Credo che possono essere la nostra fotografia. Di ognuno di noi quando, per paura, sudditanza, comodità o interesse, preferiamo assecondare, dare il consenso invece che esprimere il dissenso. I potenti hanno sempre bisogno di consenso. Altrimenti il loro potere crolla. Questo vale a ogni livello, politico, economico, militare.
C’è il rischio di dare un consenso, anche se apparentemente molto lontano, a quanto sta succedendo in Iraq: la strage di cristiani nella chiesa siro-cattolica di domenica 31 ottobre, e poi tutte le altre violenze e uccisioni di questi giorni. Un consenso fatto forse di silenzio, perché le notizie sui mass media sono altre.
(…) Quale consenso si chiede con gesti del genere? Il consenso alle guerre di oggi, chiamate missioni di pace, utilizzando la memoria della prima guerra mondiale, degli oltre 650.000 mila morti ammazzati in quella che il Papa di allora definì “Un’inutile strage”. Sì, ha usato proprio la parola ‘strage’, la stessa usata per descrivere e condannare quanto è successo in quella chiesa a Baghdad domenica scorsa.
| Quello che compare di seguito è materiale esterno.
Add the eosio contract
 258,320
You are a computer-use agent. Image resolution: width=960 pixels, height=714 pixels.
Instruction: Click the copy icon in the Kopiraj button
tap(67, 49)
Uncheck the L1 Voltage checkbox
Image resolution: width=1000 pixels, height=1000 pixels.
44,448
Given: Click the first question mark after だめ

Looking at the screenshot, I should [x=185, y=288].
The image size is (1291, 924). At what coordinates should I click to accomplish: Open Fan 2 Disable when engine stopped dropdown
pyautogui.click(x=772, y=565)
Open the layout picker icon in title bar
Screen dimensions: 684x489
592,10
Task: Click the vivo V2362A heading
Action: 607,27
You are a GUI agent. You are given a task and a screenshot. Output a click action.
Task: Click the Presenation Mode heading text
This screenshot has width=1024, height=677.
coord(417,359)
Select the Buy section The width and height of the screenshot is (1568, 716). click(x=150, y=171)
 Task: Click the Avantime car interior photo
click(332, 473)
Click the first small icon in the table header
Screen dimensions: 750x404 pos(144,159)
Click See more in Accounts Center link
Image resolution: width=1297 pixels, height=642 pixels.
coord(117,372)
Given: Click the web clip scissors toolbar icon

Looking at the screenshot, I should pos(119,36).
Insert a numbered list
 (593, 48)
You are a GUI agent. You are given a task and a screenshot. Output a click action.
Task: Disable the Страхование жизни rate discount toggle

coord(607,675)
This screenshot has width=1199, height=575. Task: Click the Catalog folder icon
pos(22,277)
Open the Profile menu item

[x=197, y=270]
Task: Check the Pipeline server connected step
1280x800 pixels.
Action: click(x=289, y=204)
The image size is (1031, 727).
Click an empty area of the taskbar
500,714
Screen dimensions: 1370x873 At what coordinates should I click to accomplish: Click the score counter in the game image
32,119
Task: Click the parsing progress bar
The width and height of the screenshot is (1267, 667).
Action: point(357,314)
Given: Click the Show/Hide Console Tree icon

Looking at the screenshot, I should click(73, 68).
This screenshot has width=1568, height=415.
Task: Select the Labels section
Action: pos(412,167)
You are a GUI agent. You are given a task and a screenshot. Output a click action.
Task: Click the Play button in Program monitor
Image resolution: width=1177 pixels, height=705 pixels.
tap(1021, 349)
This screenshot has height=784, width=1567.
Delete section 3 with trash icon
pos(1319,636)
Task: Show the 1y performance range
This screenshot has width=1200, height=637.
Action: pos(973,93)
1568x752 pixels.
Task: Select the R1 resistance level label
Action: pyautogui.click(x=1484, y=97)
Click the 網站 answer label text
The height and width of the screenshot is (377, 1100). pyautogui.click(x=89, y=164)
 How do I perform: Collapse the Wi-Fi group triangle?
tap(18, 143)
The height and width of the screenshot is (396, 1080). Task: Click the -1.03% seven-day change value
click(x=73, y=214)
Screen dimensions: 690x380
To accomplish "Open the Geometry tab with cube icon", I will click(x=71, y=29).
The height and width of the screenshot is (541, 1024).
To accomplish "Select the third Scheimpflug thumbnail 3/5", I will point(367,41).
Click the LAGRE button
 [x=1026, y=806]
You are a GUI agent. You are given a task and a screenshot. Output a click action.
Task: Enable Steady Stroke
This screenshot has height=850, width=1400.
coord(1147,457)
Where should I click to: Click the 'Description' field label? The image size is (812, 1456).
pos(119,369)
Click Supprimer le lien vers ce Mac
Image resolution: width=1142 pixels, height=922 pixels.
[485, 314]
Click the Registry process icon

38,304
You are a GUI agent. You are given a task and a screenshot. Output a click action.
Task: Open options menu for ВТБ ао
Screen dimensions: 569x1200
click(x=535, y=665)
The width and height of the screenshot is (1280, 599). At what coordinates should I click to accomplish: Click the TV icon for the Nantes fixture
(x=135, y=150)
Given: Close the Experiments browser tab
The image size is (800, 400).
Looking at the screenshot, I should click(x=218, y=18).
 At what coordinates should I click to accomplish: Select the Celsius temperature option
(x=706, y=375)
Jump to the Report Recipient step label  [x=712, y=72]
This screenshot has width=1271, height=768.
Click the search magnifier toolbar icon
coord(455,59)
È tragico che il potere usi anche i morti della prima guerra mondiale, magari chiamandoli eroi, quando invece erano semplicemente dei poveracci costretti a fare la guerra contro la loro voglia. E non si ricorda invece che l’opposizione popolare alla guerra era molto ampia e con la dichiarazione di guerra, crebbe anche nell’esercito. Su 5 milioni e 500 mila mobilitati per la prima Guerra Mondiale, 870.000 furono denunciati per insubordinazione. Oltre il 15%. E sappiamo che chi non ubbidiva agli ordini di attacco al grido ‘avanti Savoia!’ veniva fucilato anche sul posto. Il potere, men che meno quello militare, non ammette dissenso... Attenti allora a ogni forma di consenso data al potere, per non essere complici.” (Renato Sacco, Elogio del dissenso “Mosaico di pace”, 3 novembre 2010).